Screenshot grounding data:

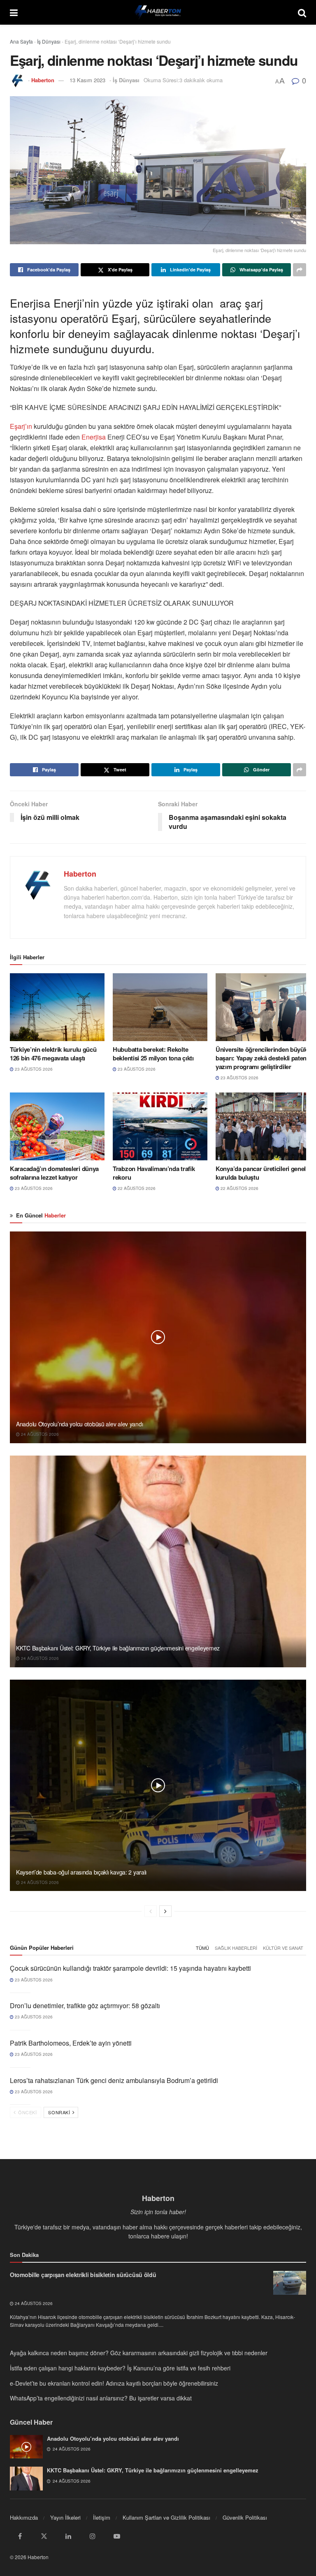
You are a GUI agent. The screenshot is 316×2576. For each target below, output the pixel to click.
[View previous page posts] (150, 1911)
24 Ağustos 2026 (39, 1434)
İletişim (101, 2517)
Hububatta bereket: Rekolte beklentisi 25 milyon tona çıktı (153, 1053)
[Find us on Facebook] (20, 2536)
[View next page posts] (165, 1911)
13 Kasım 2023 (87, 80)
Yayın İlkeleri (65, 2517)
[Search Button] (302, 12)
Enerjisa (93, 437)
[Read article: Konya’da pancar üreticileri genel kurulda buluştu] (263, 1126)
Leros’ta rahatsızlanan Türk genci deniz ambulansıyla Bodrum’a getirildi (114, 2080)
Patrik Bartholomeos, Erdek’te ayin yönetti (71, 2043)
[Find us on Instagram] (92, 2536)
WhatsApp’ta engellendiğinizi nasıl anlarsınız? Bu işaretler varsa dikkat (101, 2398)
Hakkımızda (24, 2517)
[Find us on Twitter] (44, 2536)
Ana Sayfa (21, 41)
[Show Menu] (14, 12)
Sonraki (59, 2112)
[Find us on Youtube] (117, 2536)
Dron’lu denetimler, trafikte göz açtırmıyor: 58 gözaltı (85, 2005)
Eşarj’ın (22, 426)
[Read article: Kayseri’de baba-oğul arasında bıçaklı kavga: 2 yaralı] (158, 1785)
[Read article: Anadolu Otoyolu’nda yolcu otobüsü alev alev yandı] (158, 1337)
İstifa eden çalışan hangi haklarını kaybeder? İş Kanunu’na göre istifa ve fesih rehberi (120, 2368)
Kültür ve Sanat (283, 1947)
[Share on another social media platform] (299, 269)
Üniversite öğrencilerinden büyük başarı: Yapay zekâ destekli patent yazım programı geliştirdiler (262, 1058)
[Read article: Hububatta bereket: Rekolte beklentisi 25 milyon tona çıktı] (160, 1007)
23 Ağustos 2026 (33, 1069)
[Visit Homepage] (158, 12)
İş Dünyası (48, 41)
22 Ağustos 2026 (136, 1188)
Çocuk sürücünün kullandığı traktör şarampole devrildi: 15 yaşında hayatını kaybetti (130, 1968)
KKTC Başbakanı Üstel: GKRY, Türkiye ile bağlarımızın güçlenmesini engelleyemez (118, 1648)
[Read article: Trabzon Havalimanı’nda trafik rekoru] (160, 1126)
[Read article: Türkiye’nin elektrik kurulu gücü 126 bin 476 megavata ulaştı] (57, 1007)
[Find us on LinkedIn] (68, 2536)
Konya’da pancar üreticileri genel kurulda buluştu (261, 1173)
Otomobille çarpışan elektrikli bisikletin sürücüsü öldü (83, 2274)
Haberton (42, 80)
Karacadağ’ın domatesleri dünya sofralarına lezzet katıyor (54, 1173)
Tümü (202, 1947)
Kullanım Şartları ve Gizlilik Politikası (166, 2517)
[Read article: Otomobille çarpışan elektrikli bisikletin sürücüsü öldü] (289, 2282)
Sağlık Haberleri (236, 1947)
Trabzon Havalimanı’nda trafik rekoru (154, 1173)
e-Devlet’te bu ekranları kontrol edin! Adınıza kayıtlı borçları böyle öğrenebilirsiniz (114, 2383)
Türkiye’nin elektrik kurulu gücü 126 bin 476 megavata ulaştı (53, 1053)
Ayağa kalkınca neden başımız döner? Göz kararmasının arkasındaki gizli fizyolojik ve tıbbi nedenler (138, 2353)
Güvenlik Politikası (245, 2517)
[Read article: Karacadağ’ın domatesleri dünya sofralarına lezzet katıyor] (57, 1126)
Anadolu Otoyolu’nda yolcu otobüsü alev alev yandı (79, 1424)
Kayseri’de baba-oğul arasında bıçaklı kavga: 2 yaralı (81, 1872)
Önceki (27, 2112)
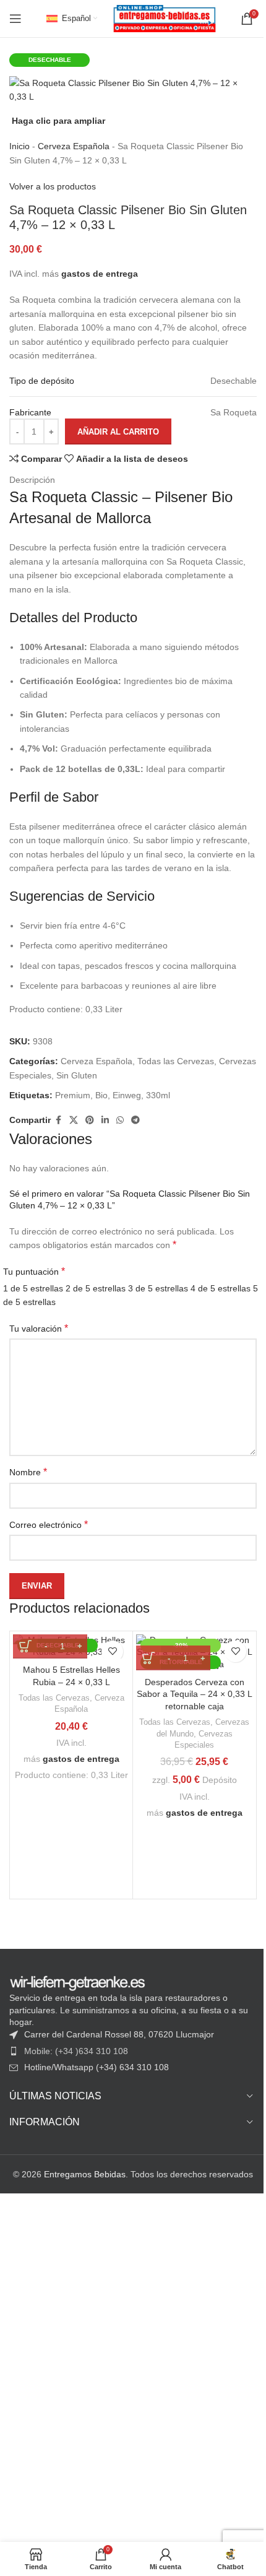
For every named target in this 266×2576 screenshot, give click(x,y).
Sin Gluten (76, 1075)
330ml (158, 1095)
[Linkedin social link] (105, 1120)
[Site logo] (164, 18)
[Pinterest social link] (90, 1120)
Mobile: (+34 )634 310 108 (76, 2051)
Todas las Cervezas (175, 1061)
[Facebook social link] (58, 1120)
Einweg (127, 1095)
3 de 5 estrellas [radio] (158, 1288)
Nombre (28, 1472)
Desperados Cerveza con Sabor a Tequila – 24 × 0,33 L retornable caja (194, 1694)
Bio (101, 1095)
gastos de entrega (99, 274)
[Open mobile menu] (15, 18)
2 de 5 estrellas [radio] (96, 1288)
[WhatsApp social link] (120, 1120)
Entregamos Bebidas (85, 2174)
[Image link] (77, 1982)
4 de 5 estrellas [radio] (221, 1288)
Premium (72, 1095)
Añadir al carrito (118, 431)
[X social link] (74, 1120)
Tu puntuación (34, 1271)
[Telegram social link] (135, 1120)
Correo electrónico (48, 1524)
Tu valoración (38, 1328)
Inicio (19, 146)
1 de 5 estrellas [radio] (33, 1288)
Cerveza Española (73, 146)
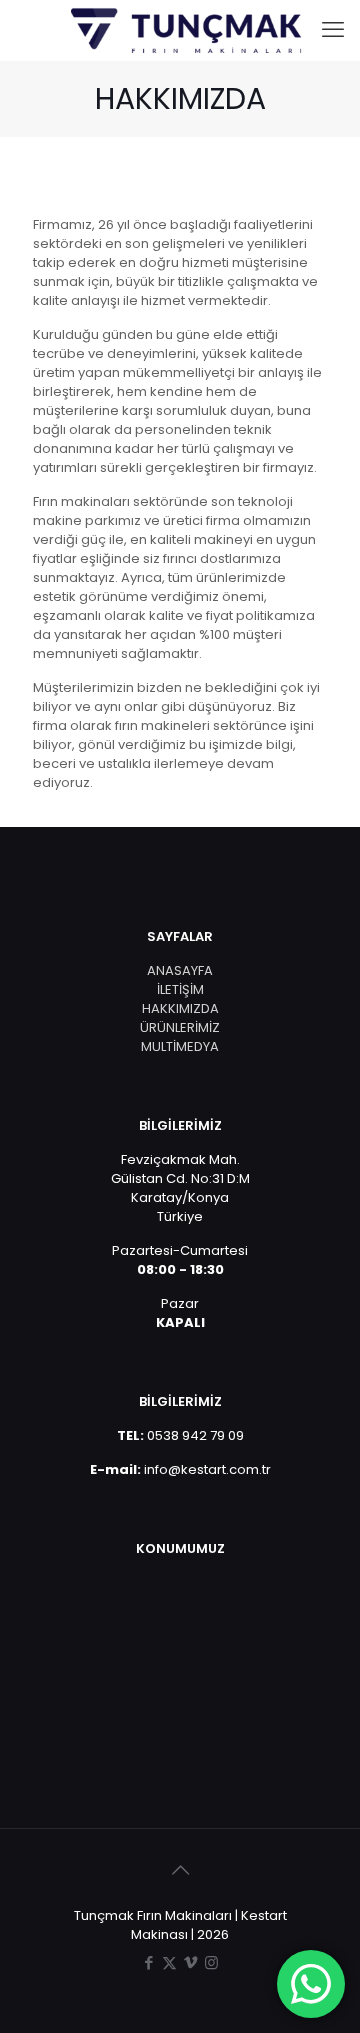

**Your instructions**
Go through the entries above and count the lines holding the word "WhatsApp"; write nothing but the number.

**Solution for this exercise**
2